%%

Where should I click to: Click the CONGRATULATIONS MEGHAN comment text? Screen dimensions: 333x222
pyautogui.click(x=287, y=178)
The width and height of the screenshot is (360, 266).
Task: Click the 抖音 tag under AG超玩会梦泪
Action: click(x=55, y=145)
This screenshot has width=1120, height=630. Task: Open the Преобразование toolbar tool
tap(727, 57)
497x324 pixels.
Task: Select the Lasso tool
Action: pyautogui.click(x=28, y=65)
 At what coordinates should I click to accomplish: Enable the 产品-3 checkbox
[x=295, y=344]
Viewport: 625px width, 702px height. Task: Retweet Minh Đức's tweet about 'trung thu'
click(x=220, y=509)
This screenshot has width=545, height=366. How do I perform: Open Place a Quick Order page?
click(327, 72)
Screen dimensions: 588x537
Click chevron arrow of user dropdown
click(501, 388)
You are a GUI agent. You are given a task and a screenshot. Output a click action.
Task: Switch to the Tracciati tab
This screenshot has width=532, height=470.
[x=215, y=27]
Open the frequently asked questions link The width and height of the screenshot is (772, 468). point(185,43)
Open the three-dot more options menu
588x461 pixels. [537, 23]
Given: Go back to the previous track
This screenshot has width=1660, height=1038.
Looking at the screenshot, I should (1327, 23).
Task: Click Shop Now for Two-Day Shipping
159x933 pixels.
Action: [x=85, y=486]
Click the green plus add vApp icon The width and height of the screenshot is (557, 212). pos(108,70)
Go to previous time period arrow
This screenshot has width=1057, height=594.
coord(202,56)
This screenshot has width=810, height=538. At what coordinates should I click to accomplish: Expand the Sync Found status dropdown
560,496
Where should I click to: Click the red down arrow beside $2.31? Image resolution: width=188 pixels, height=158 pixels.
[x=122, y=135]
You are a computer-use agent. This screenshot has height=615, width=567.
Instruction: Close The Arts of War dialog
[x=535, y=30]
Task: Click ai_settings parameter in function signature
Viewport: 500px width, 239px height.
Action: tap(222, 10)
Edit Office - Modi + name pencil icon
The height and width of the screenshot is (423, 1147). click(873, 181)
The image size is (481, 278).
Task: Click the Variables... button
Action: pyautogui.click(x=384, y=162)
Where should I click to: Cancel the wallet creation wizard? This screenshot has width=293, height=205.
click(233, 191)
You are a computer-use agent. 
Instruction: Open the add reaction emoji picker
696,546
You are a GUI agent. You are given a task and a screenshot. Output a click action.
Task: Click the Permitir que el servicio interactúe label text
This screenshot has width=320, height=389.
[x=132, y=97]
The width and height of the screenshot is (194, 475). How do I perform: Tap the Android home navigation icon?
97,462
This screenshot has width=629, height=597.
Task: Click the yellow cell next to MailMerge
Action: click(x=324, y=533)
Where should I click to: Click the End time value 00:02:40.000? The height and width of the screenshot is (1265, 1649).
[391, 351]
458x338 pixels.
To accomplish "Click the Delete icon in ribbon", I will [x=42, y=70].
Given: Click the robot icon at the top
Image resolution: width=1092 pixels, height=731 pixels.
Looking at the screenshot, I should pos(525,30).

%%

- _Problem description_: For the word "agent", count the lines of the data that contain it and report only the total.

- _Answer to this problem_: 4